U.S. District Judge Barbara Jones in Manhattan said the Virgin Islands fund did not allege sufficient facts to conclude that Morgan Stanley “made an actionable misrepresentation or material omission” in selling “triple-A” rated notes tied to a 2007 collateralized debt obligation known as Libertas.
In its December 2009 complaint, the fund accused Morgan Stanley of collaborating with Moody’s Investors Service and Standard & Poor’s on credit ratings for the notes, which were backed by subprime mortgages. It also said the bank “shorted” the notes in a successful bet that they would lose value.
Jason Davis, a lawyer for the Virgin Islands fund, did not immediately return a call seeking comment.

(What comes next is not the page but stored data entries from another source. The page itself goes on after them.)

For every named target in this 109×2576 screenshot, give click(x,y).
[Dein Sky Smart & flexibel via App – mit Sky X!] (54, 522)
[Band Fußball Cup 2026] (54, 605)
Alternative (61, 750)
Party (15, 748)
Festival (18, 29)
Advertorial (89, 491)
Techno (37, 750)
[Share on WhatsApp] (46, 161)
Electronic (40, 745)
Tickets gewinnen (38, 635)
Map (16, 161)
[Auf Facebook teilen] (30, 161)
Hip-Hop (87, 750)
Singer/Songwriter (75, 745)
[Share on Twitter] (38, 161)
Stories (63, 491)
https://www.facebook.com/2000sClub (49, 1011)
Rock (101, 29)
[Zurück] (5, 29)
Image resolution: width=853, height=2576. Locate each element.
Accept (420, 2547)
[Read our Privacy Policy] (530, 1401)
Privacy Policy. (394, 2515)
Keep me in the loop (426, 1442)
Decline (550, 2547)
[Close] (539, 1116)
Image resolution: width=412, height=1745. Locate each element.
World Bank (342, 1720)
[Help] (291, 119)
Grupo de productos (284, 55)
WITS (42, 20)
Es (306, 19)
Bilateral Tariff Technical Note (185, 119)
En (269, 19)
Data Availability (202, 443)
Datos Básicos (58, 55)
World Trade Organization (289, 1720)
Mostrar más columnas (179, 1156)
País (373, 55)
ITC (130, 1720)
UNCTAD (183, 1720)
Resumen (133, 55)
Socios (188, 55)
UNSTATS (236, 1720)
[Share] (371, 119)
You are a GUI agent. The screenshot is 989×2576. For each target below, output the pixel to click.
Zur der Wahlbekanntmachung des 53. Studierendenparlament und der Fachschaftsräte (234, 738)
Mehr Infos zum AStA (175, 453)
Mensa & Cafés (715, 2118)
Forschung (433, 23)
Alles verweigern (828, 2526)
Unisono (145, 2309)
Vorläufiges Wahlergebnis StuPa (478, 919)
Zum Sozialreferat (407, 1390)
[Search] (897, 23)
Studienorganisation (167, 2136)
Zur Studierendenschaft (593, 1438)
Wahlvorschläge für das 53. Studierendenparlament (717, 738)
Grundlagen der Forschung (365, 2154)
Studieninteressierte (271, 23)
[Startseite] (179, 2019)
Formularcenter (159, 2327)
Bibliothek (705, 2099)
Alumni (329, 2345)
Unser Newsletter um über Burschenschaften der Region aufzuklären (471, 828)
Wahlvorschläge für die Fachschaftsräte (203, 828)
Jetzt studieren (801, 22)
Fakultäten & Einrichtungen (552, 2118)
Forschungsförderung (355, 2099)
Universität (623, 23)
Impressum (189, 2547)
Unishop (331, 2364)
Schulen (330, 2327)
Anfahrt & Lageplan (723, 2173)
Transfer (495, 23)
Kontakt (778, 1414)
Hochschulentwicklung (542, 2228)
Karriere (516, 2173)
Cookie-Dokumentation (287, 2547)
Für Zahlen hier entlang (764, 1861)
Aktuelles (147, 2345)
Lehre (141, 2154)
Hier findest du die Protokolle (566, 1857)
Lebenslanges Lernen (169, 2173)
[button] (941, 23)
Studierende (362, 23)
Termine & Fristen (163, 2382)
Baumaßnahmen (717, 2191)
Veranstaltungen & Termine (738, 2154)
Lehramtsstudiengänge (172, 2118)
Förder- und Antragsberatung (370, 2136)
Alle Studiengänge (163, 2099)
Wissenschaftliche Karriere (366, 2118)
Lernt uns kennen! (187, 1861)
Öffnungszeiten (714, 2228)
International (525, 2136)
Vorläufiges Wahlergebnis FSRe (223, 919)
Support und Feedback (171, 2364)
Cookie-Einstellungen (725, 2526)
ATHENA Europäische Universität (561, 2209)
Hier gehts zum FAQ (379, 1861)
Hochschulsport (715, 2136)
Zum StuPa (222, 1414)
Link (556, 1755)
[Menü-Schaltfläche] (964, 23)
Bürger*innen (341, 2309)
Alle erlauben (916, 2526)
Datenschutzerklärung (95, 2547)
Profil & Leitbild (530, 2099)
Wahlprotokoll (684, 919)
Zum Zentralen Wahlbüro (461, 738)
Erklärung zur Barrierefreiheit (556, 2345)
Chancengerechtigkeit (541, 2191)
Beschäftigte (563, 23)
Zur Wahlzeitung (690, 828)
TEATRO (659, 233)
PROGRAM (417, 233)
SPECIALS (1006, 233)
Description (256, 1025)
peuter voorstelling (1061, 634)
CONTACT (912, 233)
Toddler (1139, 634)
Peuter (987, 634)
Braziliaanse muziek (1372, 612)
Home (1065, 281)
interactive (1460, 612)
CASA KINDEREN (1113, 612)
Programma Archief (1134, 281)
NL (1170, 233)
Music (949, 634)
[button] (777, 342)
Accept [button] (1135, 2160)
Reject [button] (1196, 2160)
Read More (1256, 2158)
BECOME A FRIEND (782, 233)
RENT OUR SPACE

Morgan Stanley also did not immediately return a call.
Several banks have faced allegations that they helped package risky debt for investors, only to then bet against it or allow a client to do so.
In July 2010, Goldman Sachs Group Inc (GS.N) agreed to pay $550 million to settle such charges by the U.S. Securities and Exchange Commission over the Abacus 2007-AC1 CDO, an accord that won approval from Jones.
And in June 2011, JPMorgan Chase & Co (JPM.N) reached a $153.6 million settlement with the SEC over the Squared CDO 2007-1.
According to the Virgin Islands fund complaint, the Libertas CDO had been backed by assets from subprime lenders New Century Financial Corp, which went bankrupt, and Option One Mortgage Corp, then owned by H&R Block Inc (HRB.N).
The fund also said Morgan Stanley should have given investors more than a generic warning in the CDO’s offering materials that rising delinquencies “may” cause losses.
It likened this to the Titanic’s captain telling passengers that his ship may sink because others had, while concealing that the ship had struck an iceberg and was taking on water.
But Jones said the fund made only a “conclusory allegation” that Morgan Stanley collaborated with the rating agencies to generate false ratings. She also said the offering materials were prepared by the issuers and were not a “statement” by Morgan Stanley promoting false ratings.
Moody’s is a unit of Moody’s Corp (MCO.N) and S&P is a unit of McGraw-Hill Cos MHP.N. Neither was a defendant.
The case is Employees’ Retirement System of the Government of the Virgin Islands v. Morgan Stanley et al, U.S. District Court, Southern District of New York, No. 09-10532.